The 604th infrantry battallion is a brigade created during the Sirte offensive. Its members are Madkhalists, who follow a strain of Islamist thought within the larger Salafist movement.

Madkhalism in Libya is now considered the latest threat.

It is an ultraconservative Salafi trend, founded by a Saudi sheikh, Rabi al-Madkhali, who was invited to Libya in the 1990s by Gaddafi to oppose jihadists and the Muslim Brotherhood.

The Madkhalists have an unshakable faith in established authority while despising democracy and Western traditions. Their rejection of elections is one reason they are so popular with dictators, and one of the reasons why Gaddafi chose the Madkhalist tribes as allies against the Muslim Brotherhood.

The Madkhalists were loyal to him even during the revolution.

Madkhalism was so widespread under Gaddafi that one of his sons, Saadi, joined the group.

Local sources say Saadi Gaddafi became a Salafist student of Madkhalism and he held several meetings in Tripoli with Madkhal sheikhs who claimed to be jurisprudent experts.

Saadi had strong links with Saudi sheikhs, and at the beginning of the 17 February revolution, Madkhal sheikhs from Saudi Arabia sent a fatwa saying revolution against Gaddafi was “sedition” – telling people to stay home and not take to the streets.

In the months after the revolution, Madkhalists in Libya destroyed historic mosques, shrines and Sufi libraries. They are also suspected of being responsible for the recent assaults on Sufi mosques in the country.

Today the Madkhalists – who currently control more mosques than any other group in Libya – are increasingly widespread in the country.

Their growth makes the balancing act of those committed to national reconciliation all the more difficult.

In the west, the most powerful Madkhalist militia is Rada, run by Abdourfauf Kara. It controls the Mitiga airport and most of the city, as well as the personal security of Fayez al-Sarraj, the prime minister of the UN-backed “Government of National Accord” which sits in Tripoli.

Just a few months ago, Rada militiamen broke into a comic book fair in Tripoli and arrested participants and organisers alike, accusing them of “weakening the religion and being fascinated by foreign traditions”.

In the east, the Madkhalists support General Haftar, whose sons Khaled and Saddam, according to local sources, head two Salafi brigades controlling Benghazi with public punishment and arbitrary executions.

When Haftar launched his “Operation Dignity” in eastern Libya, Sheikh Rabi al-Madkhali issued a fatwa on the need for Salafis to support Haftar against the Muslim Brotherhood.

“It was in this context that Haftar dissolved the Salafi brigade of Madkhali known as the Tawhid Brigade and incorporated it into its army, dividing men into various brigades and major military divisions such as the 210th Infantry Regiment and the Sa’iqa Special Forces 302,” says Ahmed Sala Ali of the Atlantic Council.

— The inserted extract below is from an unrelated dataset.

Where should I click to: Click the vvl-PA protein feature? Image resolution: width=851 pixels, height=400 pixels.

In Misrata and in Sirte, the Madkhalists formed the 604th Brigade, originally to free Sirte from IS – but which has become increasingly threatening and powerful over the past few months.

Many members of the brigade belong to the Farjani tribe, the tribe of Khalifa Haftar. The rogue general claims their support while appearing outside Libya as the one person in Libya defending secularism against Islamic extremism.

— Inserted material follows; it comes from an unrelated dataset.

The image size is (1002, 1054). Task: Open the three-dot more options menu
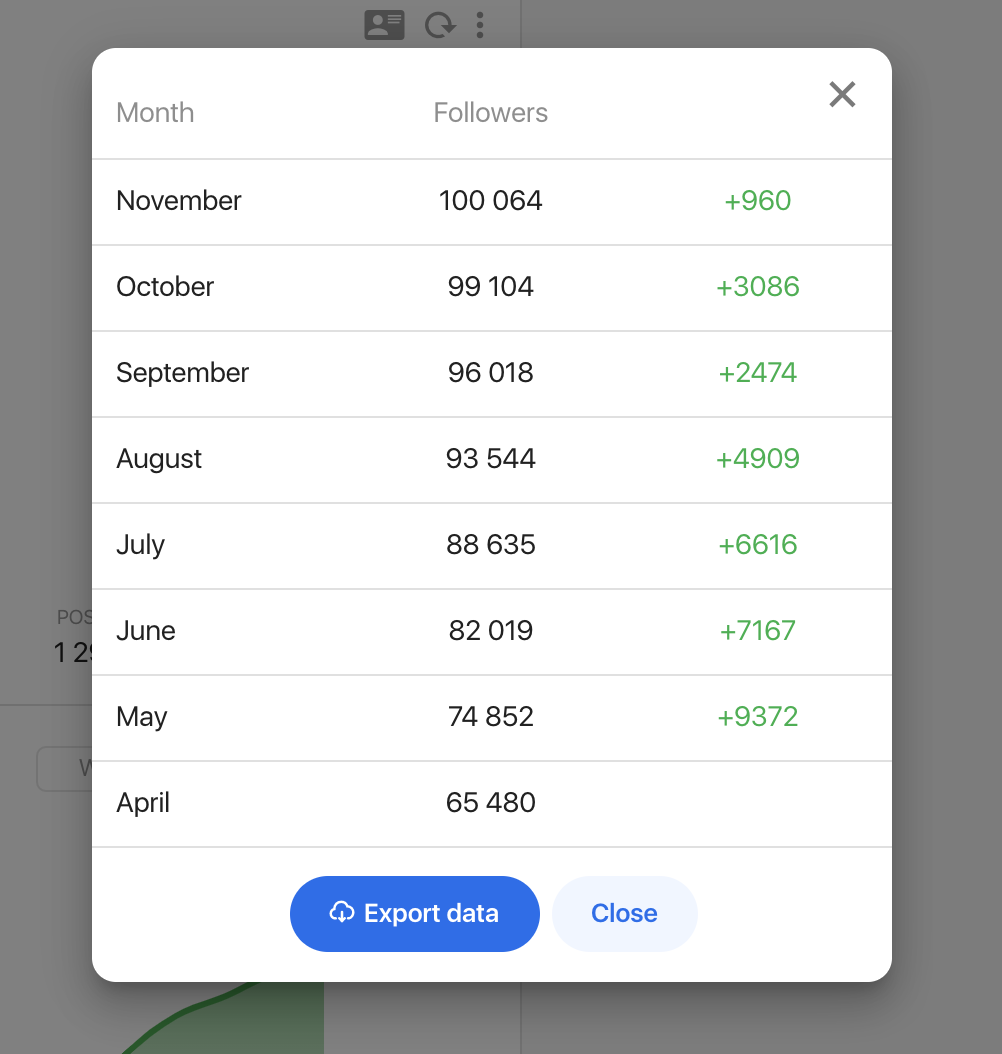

“What is happening now,” says one local source who asked to remain anonymous for security reasons, “is that the Madkhalists in the east and west are plotting and tightening alliances under the table. Haftar knows it well and more and more often his men come to visit Misrata or are hosted in Tripoli.

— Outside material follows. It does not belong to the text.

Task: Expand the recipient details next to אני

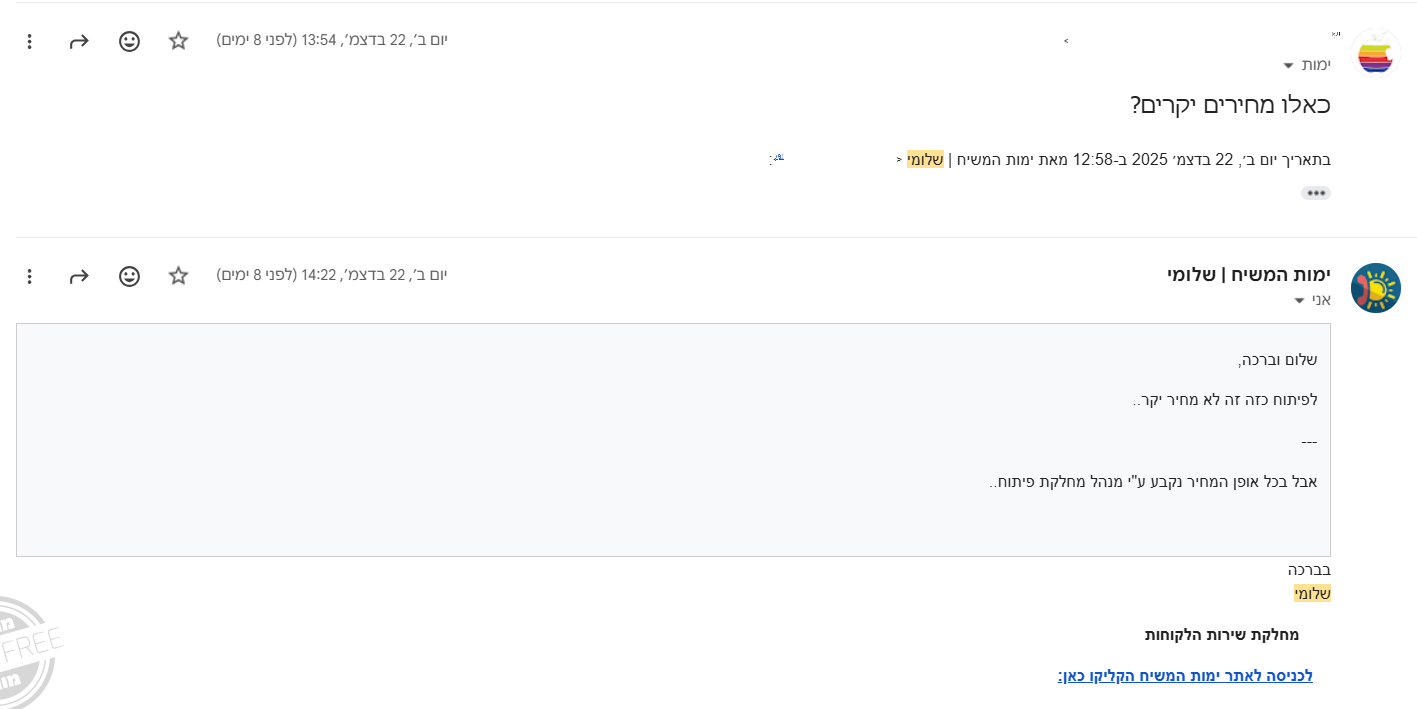Action: 1298,299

“There are Madkhalists linked to Haftar who visit the other Madkhalist groups both in Misrata and Tripoli every week. Our feeling is they are creating the conditions to facilitate the arrival of Haftar in the west, like they did during the war in Sabratha in September.

Tripoli’s militias are crucial for these groups, because it is in Tripoli that arrives the money of the Madkhalists.”

According to the source, the group receives large deliveries of cash from Saudi Arabia. Sheikh Rabi al-Madkhali also sends audio messages and fatwas to his affiliates through Abu Obeida, a Libyan sheikh who was his Sharia student in Medina, where Madkhali is now based.

“We know that money boxes arrive from Riyadh airport, Rada forces control the airport and arbitrarily decide who and what enters or exits the country,” says our source.

Talk with the Madkhalists is impossibile, they are powerful, militarily well trained, they have their Quran schools in Tripoli and they are more and more numerous.

The brother of the former mayor of Misrata is Madkhalist, and even there, in Misrata, they want to influence decisions of the municipal council. They want to enter the institutions and dominate them. It is their strategy now.

The source, who fought during the battle for Sirte, recalls that even then it was clear that the Madkhalists would become a problem for the stability of Libya.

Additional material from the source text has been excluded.